Il compito: Per ciascuna affermazione indica se concorda con il brano sul governo genovese della Corsica, rispondendo sì o no e citando le parole del brano che lo stabiliscono. 1. Il governatore di Bastìa riceveva un quarto delle ammende e confische. 2. Gli uffiziali dell'isola venivano sostituiti ogni anno. 3. Presso al governatore risedevano dodici Oltremontani.

Estratto fornito:
Giorgio Doria, venuto governatore in Corsica, pubblicò perdonanza generale; e l’isola, che tuttavia ripeteva «Piuttosto i Turchi che i Genovesi», dovette rodere il freno: ma invece del Banco di San Giorgio, fu sottomessa alla Repubblica, che la trattò da vinta. Vi cambiava ogni due anni gli uffiziali; cioè un governatore generale e capitano con autorità di sangue, assistito da un fiscale; e luogotenenti a Calvi, Algajola, San Fiorenzo, Ajaccio, Sartena, Bonifazio, Vico, Cervione, Corte, per render giustizia. All’uscire subivano tutti il sindacato sotto sei persone, genovesi o côrse indistintamente, di cui tre erano del popolo, tre della nobiltà. Presso al governatore risedevano dodici Cismontani e sei Oltremontani, eletti dalle città principali; i Comuni si amministravano liberamente, eleggendo il podestà e i sindaci e anziani comunali. Tutto però era guasto dall’imperfettissima giustizia. I nobili genovesi, cui erano riservati gl’impieghi, vi venivano senza conoscerne le leggi e le costumanze, avidi di guadagnare meglio che gli esigui stipendj, e rifarsi così di quanto aveano speso pel broglio. Il governatore biennale di Bastìa, di potenza illimitata nella civile e nella militare amministrazione, oltre un grosso stipendio, riceveva il mantenimento dal paese, il venticinque per cento delle ammende e confische; potea condannare alla galera o a morte per sola convinzione propria, senza formarle processo, e sospendere ad arbitrio un’inquisizione criminale. A gara abusavano pure l’avvocato fiscale, il mastro di cerimonie, il secretario generale; una catena di corruzioni riduceva la giustizia ad impegni e ad un traffico lucroso. Il diritto di grazia n’era un titolo principale, vendendosi non solo perdoni e salvocondotti pei commessi, ma fino impunità per delitti da commettersi. Vero è che sedeva a Genova un oratore côrso, e diciotto nobili isolani consigliavano il governatore; ma è conseguenza fatale delle tirannie il divezzare dall’opposizione legale per avventar nella irosa.

Materiale raccolto:
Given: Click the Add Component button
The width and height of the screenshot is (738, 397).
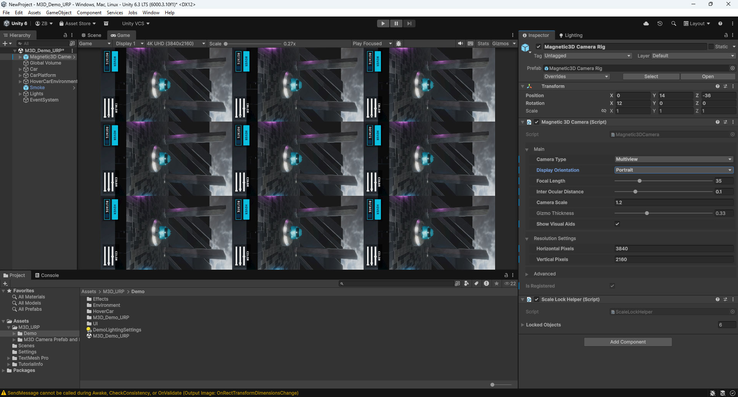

Risposta finale:
1. Sì: «il venticinque per cento delle ammende e confische»
2. No: «Vi cambiava ogni due anni gli uffiziali»
3. No: «dodici Cismontani e sei Oltremontani»